Seasonal writers

My recent past experience, being absent in the Iranian-istan blogsphere, has been a very interesting one! That of course didn’t mean leaving Iranian-istan, but a simple lack of inspiration. Which, may be something normal! When I was heavily writing it struck me as something very odd that some people continuously complained about me, writing comments, but never writing an article to express themselves. I thought writing an article that would go through JJ’s examination was really really easy, but now I know.

Writing is only easy when you have inspiration, and it is more probable when you have talent, and it is possible when you also have time. So, putting all the three above together is not exactly possible for everyone, all the time. When you write, there is nothing really extraordinary about your writing, but when you see a writing and you are absolutely unable to compose even one single short paragraph of original thought, it is kind of frustrating to be unable to respond, so you may have the urge, sometimes, behind anonymity, to simply call the writer a jackass, and feel much better already.

I recently saw a comment from our almighty virtual lord, on Iranian-istan that is, Mr Jahanshah (whose name isn’t all-for-nothing royal actually), that struck me! Here is the text: “The vast majority of contributors are seasonal. They have a period of creativity and urge to express themselves. It starts slowly, builds over months or years, peaks, drops and almost always disappears.” [See: Manam delam tang misheh]

Wow! For all these years I have seen JJ on the Internet this has been the toughest thing he ever typed, if you ask me! Using the word “seasonal” isn’t exactly correct, as if we are talking about “years” then everything can be seasonal. I am seasonal, you are seasonal, and is supposed to be seasonal too. One seasonal element within another seasonal element stretches too far into relativity (Einstein’s theory), which hasn’t been yet discovered for the virtual world, or at least this is my knowledge of it for now!

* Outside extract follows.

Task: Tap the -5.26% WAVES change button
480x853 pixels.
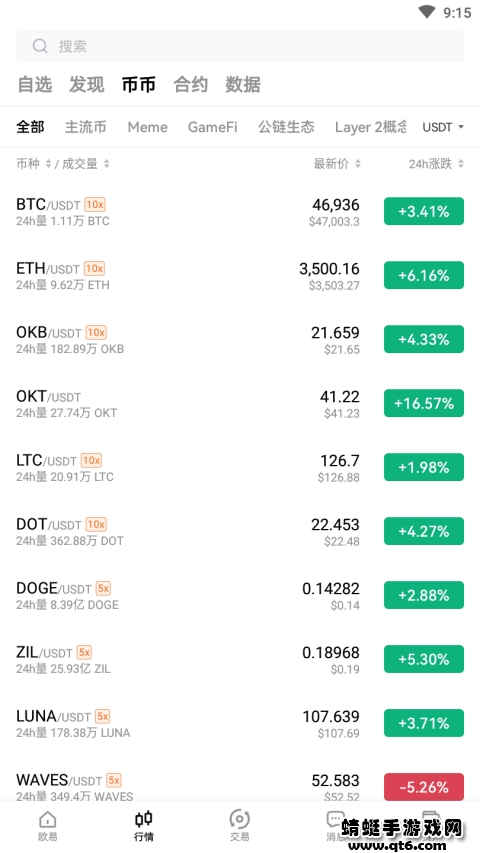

So, if, hypothetically speaking, there is one contributor who has continuously provided material for over years, just from the start, and hasn’t disappeared already, then he is seasonal too, though his season is not up yet. But I do agree with JJ and I have felt this myself. I started slowly, learnt about readers, and writing in general on the Internet for net addicts, improved my abilities for serving them, peaked, declined, and disappeared. One season over!

It is interesting why this happens, from a psychological and sociological point of view. As no contributor is ever paid, they do whatever writing they offer, for various OTHER reasons. I have seen people with very strong political views, who are overtly or not, working for a cause, they TRULY believe in, or not! These people tend not to interact with readers (or commentators), and not necessarily fit into the seasonal thing. They are a different species of their own.

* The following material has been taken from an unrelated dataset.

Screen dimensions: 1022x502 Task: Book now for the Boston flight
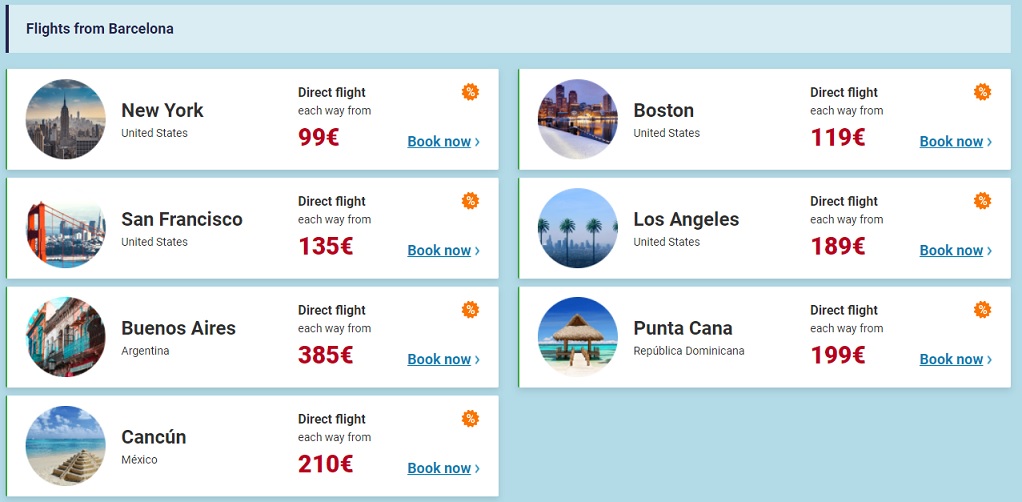tap(956, 141)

Other writers, who are not really political, seem to be more seasonal. And this is, for the virtual Iranian community, something to ponder about. Politically motivated writers are not exactly what the Iranian community needs. The Iranian community would be much better off with independent and self-determined, especially unbiased, food for thought. No political side is truly clean, to choose from. Why some writers have political motivations is not exactly what I can decide upon.

In countries like Iran, leaders intimidate, or worse, silence, their opposing political analysts and writers, while PAY their own political activists. In case the opposing political activists manage to publish anything they are also usually paid by opposing political factions. So, the political writer is usually paid, or somehow encouraged, by one political faction or the other. Hence, we get political writers who tend to thrive, while non-political writers who tend to be seasonal, more seasonal than what an average writer’s creative lifespan can afford. Nevertheless, we shall not generalise!

Money talks! While the Iranian blogsphere is almost financially bankrupt for the non-political, it has all the chances of being financially rewarding for the political. And this is a pity for the Iranian community, as it is extremely small in the diaspora to develop commercially viable media channels of its own to survive on advertising and encourage unbiased (not being the agent of any political entity) reporting and analysis, while those who are ruling over the vast majority of the Iranians have a tight grip on most of the media channels Iranians can get their hands on.

The lack of financial support is indeed a problem that is hindering the development of a strong and independent Iranian journalism to flourish. Non-political writers seem to be more of a seasonal type for this matter, and most of them seem to disappear before reaching their true peak because they are usually too busy with their daily lives. Professional quality journalism and writing needs money, and the Internet has so far failed to come up with free truly quality material to match commercial publications (with mostly paid journalists). The job of the unpaid blogger becomes even more hazardous when he is constantly faced with the frustrated and untalented commentator whose best inspiration is at best a jackass, or other phrases in excusable ‘French’. What a blogger had hoped to be a pleasant hobby turns out to be a choice between extreme politicisation at best, or too often simply an unpleasant encounter with the anonymous.

These are indeed some challenges that face our flourishing new virtual freedom. By the way, I personally do not complain about my own case, or other Iranian writers or bloggers in individual cases, from a financial point of view. I do not fit, and I will never fit (because my professional activity is too different), into the truly professional community of Iranian journalism.